Passage provided:
More than a year after the Covid-19 outbreak, the global economy has started to come back to life, with Covid-19 restrictions easing in some countries, allowing life to resume to some extent. This has boosted global real estate markets, with issues such as the flight to quality, ESG and talent wars receiving particular attention.

Tilda Mwai, Senior Africa Analyst at Knight Frank

And across Africa, these themes are intensifying. While the pace of recovery may vary from country to country, below we look at three themes that will shape the African property market in 2022.

Widening of the gap between prime and tertiary assets expected

Across the continent, demand for prime offices is making a comeback. User requirements are on the rise, in part thanks to renewed business confidence in regional hubs such as Nairobi, Lagos and Johannesburg. New space requirements increased by 49% in Q3 2021 compared to Q2 2021, driven in part by the professional services and financial services sectors. In contrast and in line with global trends, the demand for more secondary stock remains weak, leading to increased concessions such as increased rent-free periods in cities like Kampala from a typical month to 2 -3 months.

Data section:
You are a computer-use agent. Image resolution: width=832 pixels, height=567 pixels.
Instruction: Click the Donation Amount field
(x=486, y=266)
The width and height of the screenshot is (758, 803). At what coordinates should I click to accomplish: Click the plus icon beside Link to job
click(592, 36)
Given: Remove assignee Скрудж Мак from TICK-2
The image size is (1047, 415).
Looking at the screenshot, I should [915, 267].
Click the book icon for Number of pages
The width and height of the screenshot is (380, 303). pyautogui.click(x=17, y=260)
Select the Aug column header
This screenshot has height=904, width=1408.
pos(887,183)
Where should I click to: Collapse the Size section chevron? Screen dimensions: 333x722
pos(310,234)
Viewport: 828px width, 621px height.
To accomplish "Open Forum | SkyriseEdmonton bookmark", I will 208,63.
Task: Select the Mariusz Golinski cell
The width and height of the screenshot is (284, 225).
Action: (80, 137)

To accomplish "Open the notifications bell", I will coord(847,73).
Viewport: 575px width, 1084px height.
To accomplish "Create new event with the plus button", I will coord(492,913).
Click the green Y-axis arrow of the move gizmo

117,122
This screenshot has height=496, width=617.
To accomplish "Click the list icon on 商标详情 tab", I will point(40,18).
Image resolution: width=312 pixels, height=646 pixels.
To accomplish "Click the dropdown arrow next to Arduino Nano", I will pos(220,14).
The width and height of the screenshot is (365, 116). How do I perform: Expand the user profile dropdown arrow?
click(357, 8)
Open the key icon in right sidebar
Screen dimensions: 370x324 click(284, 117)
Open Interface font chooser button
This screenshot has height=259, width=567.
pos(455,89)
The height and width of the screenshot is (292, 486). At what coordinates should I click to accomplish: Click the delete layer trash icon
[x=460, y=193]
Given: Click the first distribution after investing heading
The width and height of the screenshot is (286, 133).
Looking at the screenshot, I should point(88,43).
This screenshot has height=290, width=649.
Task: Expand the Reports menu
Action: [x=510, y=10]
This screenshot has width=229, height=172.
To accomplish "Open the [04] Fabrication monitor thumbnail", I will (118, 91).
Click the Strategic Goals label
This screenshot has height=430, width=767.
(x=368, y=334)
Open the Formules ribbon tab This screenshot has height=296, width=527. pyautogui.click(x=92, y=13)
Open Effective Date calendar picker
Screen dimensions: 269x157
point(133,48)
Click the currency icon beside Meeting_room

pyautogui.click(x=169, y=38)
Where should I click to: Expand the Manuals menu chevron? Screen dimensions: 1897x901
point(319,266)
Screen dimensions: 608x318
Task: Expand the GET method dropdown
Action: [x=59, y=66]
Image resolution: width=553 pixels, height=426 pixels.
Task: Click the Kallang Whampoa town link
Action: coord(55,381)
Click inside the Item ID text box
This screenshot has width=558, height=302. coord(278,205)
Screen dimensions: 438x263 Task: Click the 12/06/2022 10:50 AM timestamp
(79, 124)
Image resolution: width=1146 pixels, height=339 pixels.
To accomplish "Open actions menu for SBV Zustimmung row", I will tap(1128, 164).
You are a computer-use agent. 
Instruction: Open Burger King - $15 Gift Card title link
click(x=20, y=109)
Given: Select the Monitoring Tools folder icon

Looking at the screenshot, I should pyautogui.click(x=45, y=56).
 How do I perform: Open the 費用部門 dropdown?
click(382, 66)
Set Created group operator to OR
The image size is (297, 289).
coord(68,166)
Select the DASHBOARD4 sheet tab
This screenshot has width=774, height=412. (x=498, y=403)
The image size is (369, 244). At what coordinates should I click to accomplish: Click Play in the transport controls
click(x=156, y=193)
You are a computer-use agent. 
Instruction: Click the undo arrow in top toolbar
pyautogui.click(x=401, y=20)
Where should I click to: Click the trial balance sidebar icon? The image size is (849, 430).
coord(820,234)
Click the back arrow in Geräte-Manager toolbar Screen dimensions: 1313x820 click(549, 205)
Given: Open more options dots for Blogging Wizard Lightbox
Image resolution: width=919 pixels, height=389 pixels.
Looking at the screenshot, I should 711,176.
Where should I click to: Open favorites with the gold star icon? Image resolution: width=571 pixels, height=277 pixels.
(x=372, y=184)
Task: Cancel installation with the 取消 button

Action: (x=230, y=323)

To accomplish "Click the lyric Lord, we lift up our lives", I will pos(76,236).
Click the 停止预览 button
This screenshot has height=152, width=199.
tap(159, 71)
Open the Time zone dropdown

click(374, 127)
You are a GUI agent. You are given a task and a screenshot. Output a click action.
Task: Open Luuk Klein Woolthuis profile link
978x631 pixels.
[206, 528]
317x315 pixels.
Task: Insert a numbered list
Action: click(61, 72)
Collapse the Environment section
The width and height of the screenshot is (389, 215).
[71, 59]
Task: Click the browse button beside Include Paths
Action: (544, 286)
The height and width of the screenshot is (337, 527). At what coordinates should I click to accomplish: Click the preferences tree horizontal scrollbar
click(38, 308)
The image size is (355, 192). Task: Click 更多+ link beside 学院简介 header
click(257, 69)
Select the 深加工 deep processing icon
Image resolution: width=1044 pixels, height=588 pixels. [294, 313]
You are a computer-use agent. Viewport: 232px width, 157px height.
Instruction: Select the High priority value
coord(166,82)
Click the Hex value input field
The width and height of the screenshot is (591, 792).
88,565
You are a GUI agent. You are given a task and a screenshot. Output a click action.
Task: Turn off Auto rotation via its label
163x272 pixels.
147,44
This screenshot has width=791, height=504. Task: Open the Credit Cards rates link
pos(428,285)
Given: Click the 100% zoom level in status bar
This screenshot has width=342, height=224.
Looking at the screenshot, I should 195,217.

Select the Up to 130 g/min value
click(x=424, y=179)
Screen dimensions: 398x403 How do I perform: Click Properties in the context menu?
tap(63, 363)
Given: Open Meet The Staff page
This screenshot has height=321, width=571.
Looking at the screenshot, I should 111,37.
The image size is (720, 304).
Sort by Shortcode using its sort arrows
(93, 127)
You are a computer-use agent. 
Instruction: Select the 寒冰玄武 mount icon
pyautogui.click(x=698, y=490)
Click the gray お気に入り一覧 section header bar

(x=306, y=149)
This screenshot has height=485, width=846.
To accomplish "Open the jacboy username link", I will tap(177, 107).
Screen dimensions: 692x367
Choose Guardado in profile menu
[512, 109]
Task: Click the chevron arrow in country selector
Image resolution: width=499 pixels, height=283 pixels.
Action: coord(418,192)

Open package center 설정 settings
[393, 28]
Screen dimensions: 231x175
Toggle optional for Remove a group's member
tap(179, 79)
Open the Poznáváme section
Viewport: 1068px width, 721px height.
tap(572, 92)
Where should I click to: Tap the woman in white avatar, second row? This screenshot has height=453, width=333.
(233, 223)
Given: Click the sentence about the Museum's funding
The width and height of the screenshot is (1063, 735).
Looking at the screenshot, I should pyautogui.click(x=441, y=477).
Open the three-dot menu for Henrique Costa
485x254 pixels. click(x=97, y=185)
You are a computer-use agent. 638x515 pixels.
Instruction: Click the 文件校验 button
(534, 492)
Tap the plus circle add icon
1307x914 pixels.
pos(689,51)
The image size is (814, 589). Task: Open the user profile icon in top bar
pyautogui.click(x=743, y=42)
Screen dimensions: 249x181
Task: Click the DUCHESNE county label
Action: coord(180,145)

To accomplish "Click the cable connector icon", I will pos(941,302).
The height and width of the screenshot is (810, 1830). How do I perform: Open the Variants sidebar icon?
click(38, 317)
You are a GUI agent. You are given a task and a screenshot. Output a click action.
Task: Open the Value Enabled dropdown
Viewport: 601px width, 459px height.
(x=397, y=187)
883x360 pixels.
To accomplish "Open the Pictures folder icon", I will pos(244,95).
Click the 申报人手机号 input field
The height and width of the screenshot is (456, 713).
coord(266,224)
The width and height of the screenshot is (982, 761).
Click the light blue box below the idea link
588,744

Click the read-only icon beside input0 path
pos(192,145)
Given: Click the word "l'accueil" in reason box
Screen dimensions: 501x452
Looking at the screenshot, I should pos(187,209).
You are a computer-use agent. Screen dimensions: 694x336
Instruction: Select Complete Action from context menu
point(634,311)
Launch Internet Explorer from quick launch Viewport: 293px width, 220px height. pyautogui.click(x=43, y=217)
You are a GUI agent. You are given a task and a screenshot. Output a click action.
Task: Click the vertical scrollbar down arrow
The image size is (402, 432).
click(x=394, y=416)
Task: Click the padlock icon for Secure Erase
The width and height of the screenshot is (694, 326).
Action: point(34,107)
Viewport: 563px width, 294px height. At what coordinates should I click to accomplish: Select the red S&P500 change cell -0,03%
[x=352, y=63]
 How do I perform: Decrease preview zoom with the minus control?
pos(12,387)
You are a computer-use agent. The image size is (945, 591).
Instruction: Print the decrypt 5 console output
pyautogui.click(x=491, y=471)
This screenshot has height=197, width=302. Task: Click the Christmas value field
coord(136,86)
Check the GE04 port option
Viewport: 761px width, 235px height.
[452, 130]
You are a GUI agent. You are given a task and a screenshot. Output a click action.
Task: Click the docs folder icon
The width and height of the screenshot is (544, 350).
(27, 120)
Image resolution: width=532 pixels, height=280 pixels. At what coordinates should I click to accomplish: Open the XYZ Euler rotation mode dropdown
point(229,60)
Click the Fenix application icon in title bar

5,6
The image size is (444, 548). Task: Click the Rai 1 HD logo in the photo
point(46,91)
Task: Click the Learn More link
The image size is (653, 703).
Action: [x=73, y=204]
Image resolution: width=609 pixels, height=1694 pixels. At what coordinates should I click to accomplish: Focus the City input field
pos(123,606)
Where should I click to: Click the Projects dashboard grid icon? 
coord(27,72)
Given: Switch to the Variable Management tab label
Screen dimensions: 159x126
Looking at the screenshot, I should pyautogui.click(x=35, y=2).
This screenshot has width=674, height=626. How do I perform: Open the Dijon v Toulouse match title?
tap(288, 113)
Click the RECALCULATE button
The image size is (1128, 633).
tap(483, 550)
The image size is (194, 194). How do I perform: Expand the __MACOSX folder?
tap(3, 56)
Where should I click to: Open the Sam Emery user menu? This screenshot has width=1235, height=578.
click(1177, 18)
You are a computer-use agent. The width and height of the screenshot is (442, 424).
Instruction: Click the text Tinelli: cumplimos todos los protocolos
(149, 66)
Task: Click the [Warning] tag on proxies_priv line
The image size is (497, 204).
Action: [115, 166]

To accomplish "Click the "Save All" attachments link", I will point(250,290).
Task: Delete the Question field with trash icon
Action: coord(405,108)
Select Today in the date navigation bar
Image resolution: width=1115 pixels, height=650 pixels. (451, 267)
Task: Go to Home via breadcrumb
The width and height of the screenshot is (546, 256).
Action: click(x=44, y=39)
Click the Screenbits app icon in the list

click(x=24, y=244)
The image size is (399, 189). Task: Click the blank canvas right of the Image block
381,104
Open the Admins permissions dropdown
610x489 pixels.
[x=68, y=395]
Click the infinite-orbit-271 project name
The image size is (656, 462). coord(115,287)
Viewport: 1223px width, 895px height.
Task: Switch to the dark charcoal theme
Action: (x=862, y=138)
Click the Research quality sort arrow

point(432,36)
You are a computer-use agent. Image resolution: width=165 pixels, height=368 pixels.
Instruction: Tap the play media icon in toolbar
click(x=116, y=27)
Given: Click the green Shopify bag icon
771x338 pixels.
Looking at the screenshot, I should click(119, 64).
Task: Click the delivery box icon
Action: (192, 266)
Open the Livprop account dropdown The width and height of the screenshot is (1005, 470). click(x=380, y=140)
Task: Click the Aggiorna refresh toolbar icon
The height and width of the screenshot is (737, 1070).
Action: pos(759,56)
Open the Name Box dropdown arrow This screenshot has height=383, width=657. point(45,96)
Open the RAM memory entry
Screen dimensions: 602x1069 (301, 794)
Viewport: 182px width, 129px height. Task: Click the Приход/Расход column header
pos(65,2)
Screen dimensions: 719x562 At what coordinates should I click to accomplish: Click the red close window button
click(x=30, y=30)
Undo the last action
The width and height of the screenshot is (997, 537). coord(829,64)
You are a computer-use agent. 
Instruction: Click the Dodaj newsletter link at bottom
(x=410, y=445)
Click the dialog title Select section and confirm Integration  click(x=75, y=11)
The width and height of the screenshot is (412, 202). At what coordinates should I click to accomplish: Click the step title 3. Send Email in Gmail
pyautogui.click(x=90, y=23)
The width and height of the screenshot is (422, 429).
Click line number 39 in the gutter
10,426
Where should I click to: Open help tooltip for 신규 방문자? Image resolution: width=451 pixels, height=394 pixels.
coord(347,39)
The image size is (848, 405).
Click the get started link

Assignment:
In the text on the African property market, by what percentage did new space requirements increase in Q3 2021 compared to Q2 2021?

Solution to this exercise:
49%